__TEXT EXCERPT__:
Puberty affects both boys and girls. It is the time when your body starts to change from being a child into being a young adult, as you become sexually mature. Puberty can take up to four years. It can happen at any time but is most common between the ages of 8 and 14.

There is a wide range of "normal". It is important to understand that everyone is different, and everyone will go through puberty at different times. You might start early and finish before your friends or they might start and finish before you.

Physical changes

Puberty happens when your body produces hormones that cause physical changes in your body. These changes include hair growing in your pubic area and armpits. You will also notice other physical changes. If you are a girl, you will grow breasts and start your period. If you are a boy, your penis and testicles will get bigger. Boys may also get a deeper voice and start to grow facial hair. You may get acne.

__EXERCISE AIM__:
In the text about puberty, at what ages is puberty most common?

__STUDY MATERIAL__:

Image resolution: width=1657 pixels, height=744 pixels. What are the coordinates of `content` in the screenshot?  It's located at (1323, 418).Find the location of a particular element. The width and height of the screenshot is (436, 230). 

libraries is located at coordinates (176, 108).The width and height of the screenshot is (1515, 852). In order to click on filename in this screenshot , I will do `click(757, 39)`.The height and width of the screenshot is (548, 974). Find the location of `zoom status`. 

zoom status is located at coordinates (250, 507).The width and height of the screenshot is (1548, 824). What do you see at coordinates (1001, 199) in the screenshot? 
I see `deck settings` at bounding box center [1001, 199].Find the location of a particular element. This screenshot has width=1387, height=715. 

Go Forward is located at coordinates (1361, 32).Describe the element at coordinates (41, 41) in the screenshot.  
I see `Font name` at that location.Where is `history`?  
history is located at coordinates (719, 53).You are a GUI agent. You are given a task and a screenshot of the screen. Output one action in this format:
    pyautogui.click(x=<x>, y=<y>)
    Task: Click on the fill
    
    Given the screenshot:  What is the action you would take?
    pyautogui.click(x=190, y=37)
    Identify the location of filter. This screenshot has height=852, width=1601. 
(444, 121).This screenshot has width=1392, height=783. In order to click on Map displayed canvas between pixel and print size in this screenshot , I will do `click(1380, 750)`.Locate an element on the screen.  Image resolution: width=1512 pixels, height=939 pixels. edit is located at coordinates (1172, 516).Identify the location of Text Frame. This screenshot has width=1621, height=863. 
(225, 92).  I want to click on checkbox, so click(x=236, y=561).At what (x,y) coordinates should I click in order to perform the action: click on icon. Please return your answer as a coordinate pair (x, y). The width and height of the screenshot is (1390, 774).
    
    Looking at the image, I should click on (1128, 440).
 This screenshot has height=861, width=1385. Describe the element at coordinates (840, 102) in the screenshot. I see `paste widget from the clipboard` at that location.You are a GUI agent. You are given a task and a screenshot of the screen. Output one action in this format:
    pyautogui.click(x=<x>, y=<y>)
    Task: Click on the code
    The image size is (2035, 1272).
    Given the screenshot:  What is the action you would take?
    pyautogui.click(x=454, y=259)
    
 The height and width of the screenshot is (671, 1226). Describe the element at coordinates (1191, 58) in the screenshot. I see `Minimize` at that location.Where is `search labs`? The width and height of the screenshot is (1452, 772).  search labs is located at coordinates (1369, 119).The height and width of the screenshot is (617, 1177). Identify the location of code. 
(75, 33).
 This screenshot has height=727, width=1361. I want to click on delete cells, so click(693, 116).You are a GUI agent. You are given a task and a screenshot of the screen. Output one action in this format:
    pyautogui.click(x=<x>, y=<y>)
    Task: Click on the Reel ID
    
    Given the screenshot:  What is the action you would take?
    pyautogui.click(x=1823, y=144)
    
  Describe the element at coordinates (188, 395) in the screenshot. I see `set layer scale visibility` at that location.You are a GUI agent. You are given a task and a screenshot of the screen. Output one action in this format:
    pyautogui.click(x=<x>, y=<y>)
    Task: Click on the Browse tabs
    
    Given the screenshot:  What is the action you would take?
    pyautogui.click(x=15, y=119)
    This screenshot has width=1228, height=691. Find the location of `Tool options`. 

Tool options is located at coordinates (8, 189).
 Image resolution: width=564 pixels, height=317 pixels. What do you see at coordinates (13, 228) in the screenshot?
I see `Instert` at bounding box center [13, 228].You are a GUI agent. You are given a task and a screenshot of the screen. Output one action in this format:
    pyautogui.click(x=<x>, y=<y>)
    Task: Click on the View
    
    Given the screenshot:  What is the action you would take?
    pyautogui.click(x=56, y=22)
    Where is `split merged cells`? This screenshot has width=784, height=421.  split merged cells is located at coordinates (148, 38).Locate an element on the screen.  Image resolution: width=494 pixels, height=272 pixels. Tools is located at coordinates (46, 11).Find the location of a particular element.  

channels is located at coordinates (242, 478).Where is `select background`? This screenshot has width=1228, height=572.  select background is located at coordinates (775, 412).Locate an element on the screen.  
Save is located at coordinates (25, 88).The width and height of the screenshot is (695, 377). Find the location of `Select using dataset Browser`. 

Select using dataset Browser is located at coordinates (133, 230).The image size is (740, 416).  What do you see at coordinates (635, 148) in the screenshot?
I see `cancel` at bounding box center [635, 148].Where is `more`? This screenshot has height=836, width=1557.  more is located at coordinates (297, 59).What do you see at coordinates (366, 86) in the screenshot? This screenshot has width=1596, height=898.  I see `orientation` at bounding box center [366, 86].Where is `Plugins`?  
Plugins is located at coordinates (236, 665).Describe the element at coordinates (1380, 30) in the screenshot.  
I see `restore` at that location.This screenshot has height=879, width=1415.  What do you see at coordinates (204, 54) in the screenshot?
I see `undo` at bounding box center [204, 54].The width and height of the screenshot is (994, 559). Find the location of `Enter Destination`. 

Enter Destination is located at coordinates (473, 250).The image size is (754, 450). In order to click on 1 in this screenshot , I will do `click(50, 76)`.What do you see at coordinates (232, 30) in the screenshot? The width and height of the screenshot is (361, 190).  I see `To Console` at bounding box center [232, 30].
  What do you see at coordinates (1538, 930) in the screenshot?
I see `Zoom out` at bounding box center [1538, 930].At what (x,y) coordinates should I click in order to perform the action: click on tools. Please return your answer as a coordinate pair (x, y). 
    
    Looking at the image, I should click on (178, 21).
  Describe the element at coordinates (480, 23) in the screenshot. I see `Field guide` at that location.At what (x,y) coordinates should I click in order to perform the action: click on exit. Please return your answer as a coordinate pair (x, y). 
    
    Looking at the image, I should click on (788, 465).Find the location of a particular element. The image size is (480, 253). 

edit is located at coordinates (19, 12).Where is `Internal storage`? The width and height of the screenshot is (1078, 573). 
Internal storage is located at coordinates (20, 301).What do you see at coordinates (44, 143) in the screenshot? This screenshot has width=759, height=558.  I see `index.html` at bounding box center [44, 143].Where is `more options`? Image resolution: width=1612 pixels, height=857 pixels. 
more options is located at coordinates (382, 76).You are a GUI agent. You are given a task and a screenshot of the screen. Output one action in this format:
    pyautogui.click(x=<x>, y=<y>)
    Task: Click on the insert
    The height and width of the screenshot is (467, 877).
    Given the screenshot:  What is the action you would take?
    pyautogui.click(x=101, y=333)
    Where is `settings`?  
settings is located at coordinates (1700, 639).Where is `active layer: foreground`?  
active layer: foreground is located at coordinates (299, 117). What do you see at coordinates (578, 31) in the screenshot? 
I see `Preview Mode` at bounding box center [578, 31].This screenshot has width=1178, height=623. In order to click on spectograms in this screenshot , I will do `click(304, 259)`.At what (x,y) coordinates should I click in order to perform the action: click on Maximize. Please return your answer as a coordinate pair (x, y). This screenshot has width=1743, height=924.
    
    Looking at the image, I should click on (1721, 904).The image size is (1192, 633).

__EXERCISE RESPONSE__:
Between the ages of 8 and 14.